(Dataset entries)
══════
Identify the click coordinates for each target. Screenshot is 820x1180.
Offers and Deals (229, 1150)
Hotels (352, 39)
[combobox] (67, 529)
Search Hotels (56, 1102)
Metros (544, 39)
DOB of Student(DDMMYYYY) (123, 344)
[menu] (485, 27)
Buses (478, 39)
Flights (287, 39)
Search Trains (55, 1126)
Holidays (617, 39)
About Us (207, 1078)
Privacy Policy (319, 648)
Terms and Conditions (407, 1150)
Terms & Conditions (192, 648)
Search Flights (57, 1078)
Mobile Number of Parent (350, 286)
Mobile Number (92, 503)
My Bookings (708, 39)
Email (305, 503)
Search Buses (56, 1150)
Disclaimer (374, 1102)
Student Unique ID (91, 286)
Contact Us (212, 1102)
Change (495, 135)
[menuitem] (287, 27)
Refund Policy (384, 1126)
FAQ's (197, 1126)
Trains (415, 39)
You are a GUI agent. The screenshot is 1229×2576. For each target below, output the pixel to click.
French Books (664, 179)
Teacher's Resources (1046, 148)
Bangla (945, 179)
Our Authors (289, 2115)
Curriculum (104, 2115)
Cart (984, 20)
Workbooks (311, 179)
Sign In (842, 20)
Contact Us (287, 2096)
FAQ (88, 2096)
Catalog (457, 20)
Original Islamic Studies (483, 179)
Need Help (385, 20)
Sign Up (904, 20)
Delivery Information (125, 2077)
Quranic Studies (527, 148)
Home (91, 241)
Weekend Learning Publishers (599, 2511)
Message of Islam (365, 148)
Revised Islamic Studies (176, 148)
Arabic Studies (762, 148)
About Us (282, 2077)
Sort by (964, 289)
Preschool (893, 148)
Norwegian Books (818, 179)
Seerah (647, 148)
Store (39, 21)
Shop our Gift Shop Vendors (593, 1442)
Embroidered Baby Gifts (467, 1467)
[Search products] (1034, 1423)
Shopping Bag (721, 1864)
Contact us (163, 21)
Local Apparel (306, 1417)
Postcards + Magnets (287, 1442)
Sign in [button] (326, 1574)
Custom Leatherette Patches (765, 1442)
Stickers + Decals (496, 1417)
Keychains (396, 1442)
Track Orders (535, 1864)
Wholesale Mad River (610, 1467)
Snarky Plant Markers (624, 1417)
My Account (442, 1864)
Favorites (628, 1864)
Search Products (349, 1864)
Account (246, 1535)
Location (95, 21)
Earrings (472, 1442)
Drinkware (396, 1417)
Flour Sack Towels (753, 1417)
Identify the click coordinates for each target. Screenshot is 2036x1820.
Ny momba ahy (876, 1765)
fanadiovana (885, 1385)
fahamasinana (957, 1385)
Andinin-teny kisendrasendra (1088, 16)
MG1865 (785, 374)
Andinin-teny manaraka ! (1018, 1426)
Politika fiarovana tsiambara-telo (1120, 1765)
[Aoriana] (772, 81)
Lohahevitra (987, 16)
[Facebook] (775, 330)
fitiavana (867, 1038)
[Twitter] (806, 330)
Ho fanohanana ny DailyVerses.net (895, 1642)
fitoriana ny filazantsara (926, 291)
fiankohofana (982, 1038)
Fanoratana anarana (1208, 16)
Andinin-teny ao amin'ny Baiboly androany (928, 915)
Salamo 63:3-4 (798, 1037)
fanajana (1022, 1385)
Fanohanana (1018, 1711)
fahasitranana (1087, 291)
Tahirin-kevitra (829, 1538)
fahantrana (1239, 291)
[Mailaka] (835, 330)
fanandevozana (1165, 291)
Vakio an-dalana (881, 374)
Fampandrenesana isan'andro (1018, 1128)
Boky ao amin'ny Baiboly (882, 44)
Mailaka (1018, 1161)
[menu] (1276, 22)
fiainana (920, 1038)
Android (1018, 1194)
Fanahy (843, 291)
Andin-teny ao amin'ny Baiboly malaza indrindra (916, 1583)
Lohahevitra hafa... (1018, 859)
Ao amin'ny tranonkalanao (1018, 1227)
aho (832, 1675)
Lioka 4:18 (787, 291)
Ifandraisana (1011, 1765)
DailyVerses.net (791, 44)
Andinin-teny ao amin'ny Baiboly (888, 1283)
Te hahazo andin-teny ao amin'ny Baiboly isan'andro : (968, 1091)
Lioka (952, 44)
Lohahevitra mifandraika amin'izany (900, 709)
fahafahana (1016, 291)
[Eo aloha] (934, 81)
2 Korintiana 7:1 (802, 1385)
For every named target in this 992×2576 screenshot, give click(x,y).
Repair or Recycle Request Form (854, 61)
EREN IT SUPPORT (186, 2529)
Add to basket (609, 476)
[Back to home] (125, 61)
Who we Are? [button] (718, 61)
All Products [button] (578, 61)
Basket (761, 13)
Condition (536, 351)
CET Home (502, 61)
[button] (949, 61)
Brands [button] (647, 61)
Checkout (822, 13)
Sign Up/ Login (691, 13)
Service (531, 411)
══════
* _Exercise brief_
Including any blank lines, repeat the data exactly.

* _Answer space_
Identify the click coordinates for each target. Screenshot is 820x1180.
Offers and Deals (229, 1150)
Hotels (352, 39)
[combobox] (67, 529)
Search Hotels (56, 1102)
Metros (544, 39)
DOB of Student(DDMMYYYY) (123, 344)
[menu] (485, 27)
Buses (478, 39)
Flights (287, 39)
Search Trains (55, 1126)
Holidays (617, 39)
About Us (207, 1078)
Privacy Policy (319, 648)
Terms and Conditions (407, 1150)
Terms & Conditions (192, 648)
Search Flights (57, 1078)
Mobile Number of Parent (350, 286)
Mobile Number (92, 503)
My Bookings (708, 39)
Email (305, 503)
Search Buses (56, 1150)
Disclaimer (374, 1102)
Student Unique ID (91, 286)
Contact Us (212, 1102)
Change (495, 135)
[menuitem] (287, 27)
Refund Policy (384, 1126)
FAQ's (197, 1126)
Trains (415, 39)
You are a GUI agent. The screenshot is 1229×2576. For each target below, output the pixel to click.
French Books (664, 179)
Teacher's Resources (1046, 148)
Bangla (945, 179)
Our Authors (289, 2115)
Curriculum (104, 2115)
Cart (984, 20)
Workbooks (311, 179)
Sign In (842, 20)
Contact Us (287, 2096)
FAQ (88, 2096)
Catalog (457, 20)
Original Islamic Studies (483, 179)
Need Help (385, 20)
Sign Up (904, 20)
Delivery Information (125, 2077)
Quranic Studies (527, 148)
Home (91, 241)
Weekend Learning Publishers (599, 2511)
Message of Islam (365, 148)
Revised Islamic Studies (176, 148)
Arabic Studies (762, 148)
About Us (282, 2077)
Sort by (964, 289)
Preschool (893, 148)
Norwegian Books (818, 179)
Seerah (647, 148)
Store (39, 21)
Shop our Gift Shop Vendors (593, 1442)
Embroidered Baby Gifts (467, 1467)
[Search products] (1034, 1423)
Shopping Bag (721, 1864)
Contact us (163, 21)
Local Apparel (306, 1417)
Postcards + Magnets (287, 1442)
Sign in [button] (326, 1574)
Custom Leatherette Patches (765, 1442)
Stickers + Decals (496, 1417)
Keychains (396, 1442)
Track Orders (535, 1864)
Wholesale Mad River (610, 1467)
Snarky Plant Markers (624, 1417)
My Account (442, 1864)
Favorites (628, 1864)
Search Products (349, 1864)
Account (246, 1535)
Location (95, 21)
Earrings (472, 1442)
Drinkware (396, 1417)
Flour Sack Towels (753, 1417)
Identify the click coordinates for each target. Screenshot is 2036x1820.
Ny momba ahy (876, 1765)
fanadiovana (885, 1385)
fahamasinana (957, 1385)
Andinin-teny kisendrasendra (1088, 16)
MG1865 (785, 374)
Andinin-teny manaraka ! (1018, 1426)
Politika fiarovana tsiambara-telo (1120, 1765)
[Aoriana] (772, 81)
Lohahevitra (987, 16)
[Facebook] (775, 330)
fitiavana (867, 1038)
[Twitter] (806, 330)
Ho fanohanana ny DailyVerses.net (895, 1642)
fitoriana ny filazantsara (926, 291)
fiankohofana (982, 1038)
Fanoratana anarana (1208, 16)
Andinin-teny ao amin'ny Baiboly androany (928, 915)
Salamo 63:3-4 (798, 1037)
fanajana (1022, 1385)
Fanohanana (1018, 1711)
fahasitranana (1087, 291)
Tahirin-kevitra (829, 1538)
fahantrana (1239, 291)
[Mailaka] (835, 330)
fanandevozana (1165, 291)
Vakio an-dalana (881, 374)
Fampandrenesana isan'andro (1018, 1128)
Boky ao amin'ny Baiboly (882, 44)
Mailaka (1018, 1161)
[menu] (1276, 22)
fiainana (920, 1038)
Android (1018, 1194)
Fanahy (843, 291)
Andin-teny ao amin'ny Baiboly malaza indrindra (916, 1583)
Lohahevitra hafa... (1018, 859)
Ao amin'ny tranonkalanao (1018, 1227)
aho (832, 1675)
Lioka 4:18 (787, 291)
Ifandraisana (1011, 1765)
DailyVerses.net (791, 44)
Andinin-teny ao amin'ny Baiboly (888, 1283)
Te hahazo andin-teny ao amin'ny Baiboly isan'andro : (968, 1091)
Lioka (952, 44)
Lohahevitra mifandraika amin'izany (900, 709)
fahafahana (1016, 291)
[Eo aloha] (934, 81)
2 Korintiana 7:1 (802, 1385)
For every named target in this 992×2576 screenshot, give click(x,y).
Repair or Recycle Request Form (854, 61)
EREN IT SUPPORT (186, 2529)
Add to basket (609, 476)
[Back to home] (125, 61)
Who we Are? [button] (718, 61)
All Products [button] (578, 61)
Basket (761, 13)
Condition (536, 351)
CET Home (502, 61)
[button] (949, 61)
Brands [button] (647, 61)
Checkout (822, 13)
Sign Up/ Login (691, 13)
Service (531, 411)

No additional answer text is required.